Still, the activity of sorting through suspicious alerts takes up time and
effort – and may distract from examining the truly malicious alerts. This
drags on security efficiency and inhibits optimal organizational
performance, which bears a cost.

2. The cost of trivial-true positives

Like false positives, a trivial-true positive is an alert that is
technically correct but largely irrelevant. For example, a detection system
may trigger an alert over an email attachment that contains a 10-year-old
virus. It is technically correct. However, if your system is updated to
Windows 10, and has an even moderately updated virus scanner, the chances
of this becoming a serious problem is low.

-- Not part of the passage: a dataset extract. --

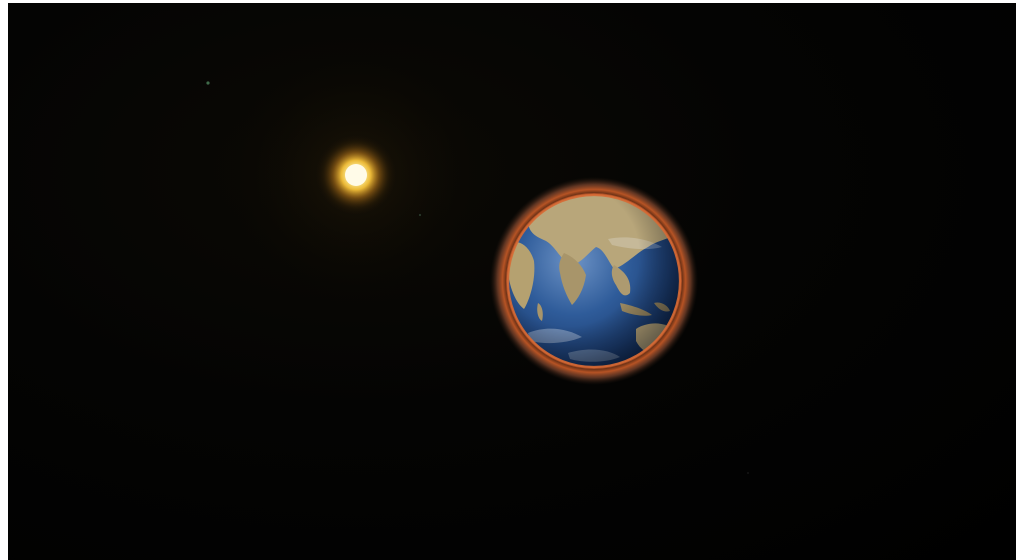 The image size is (1016, 560). What do you see at coordinates (594, 281) in the screenshot?
I see `earth-icon` at bounding box center [594, 281].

Unfortunately, trivial-true positives can sometimes be more disruptive than
false positives. This is because determining the context to properly triage
these is time-consuming. In my experience, a trivial true positive take
upwards of two or three times longer to triage than a false positive.

3. The costs of discovery dwell time

Dwell time is the period between the time of the attack, breach, or
compromise – and the time of detection. Each minute that occurs from that
moment of the attack provides the adversary the opportunity to:

- Perform reconnaissance;
- Spread laterally;
- Establish a wider foothold to prevent eradication;
- Encrypt data;
- Exfiltrate data; and
- Vandalize the network and potentially cause costly damage.

This is a problem because, as a recent study indicated, attacks often exist
for upwards of 90 days or longer before they are detected. As an adversary
on your network, there is little that they couldn’t do in that time frame.

As a result, dwell time is inextricably linked to false positives and
trivial-true positives. Every moment wasted investigating erroneous alerts
contributes to the length of time it takes to discover actual hidden
threats on your network. Time wasted on these pursuits is time that could
be spent reacting to actual threats, proactively scoping threats or even
hunting down hidden threats.

Strategies to overcome these hidden costs

An analyst survey last year helps to place a price tag of some of these
hidden costs context. It found that 60% of financial services organizations
receive 100,000 alerts per day and about half of respondents said just one
in five alerts are related to a unique security event.

If we conservatively estimate it takes 15 minutes to investigate an alert,
assuming the standard 40-hour week, the math works out to hundreds of weeks
of investigatory work that are generated every day. The analyst that
conducted the survey called this “unsustainable” and while the number of
erroneous alerts will vary by vertical market, suffice to say the volume is
uniformly high.

Eliminating false positives entirely is probably not realistic, so I
recommend focusing on reducing the false-positive-to-detection and
trivial-true-positive-to-detection ratio. The baseline ratio I’d suggest is
10:1 which means for every 10 alerts identified only one should be
trivial-true positive or false-positive.

Improving that ratio – and reducing the hidden costs – requires an
integrated effort across people, process and technology. Here are several
tips for achieving that goal:

- Audit and discard systems that generate too much distracting noise. Your
team can’t afford to waste their time with them;
- Collect relevant contextual information and have it on hand to better
triage and safely ignore irrelevant alerts;
- Develop methods and train your staff to quickly evaluate events so they
can focus on what is important, and ignore what isn’t;
- Effectively scope actual events to avoid addressing initial targets but
miss potential lateral spread of threats that came along for the ride; and
- Assume that your detection systems have missed something and devote some
amount of time to threat hunting; this can double as a professional
development exercise.

As a community, security tends to think of our challenges in terms of
threats, but costs and budgets merit a place on the list of top challenges.
Every business function seeks to apply finite resources to maximum benefit,
and to do that effectively in security, like threats, requires a keen
understanding of those costs that are known and those that are hiding.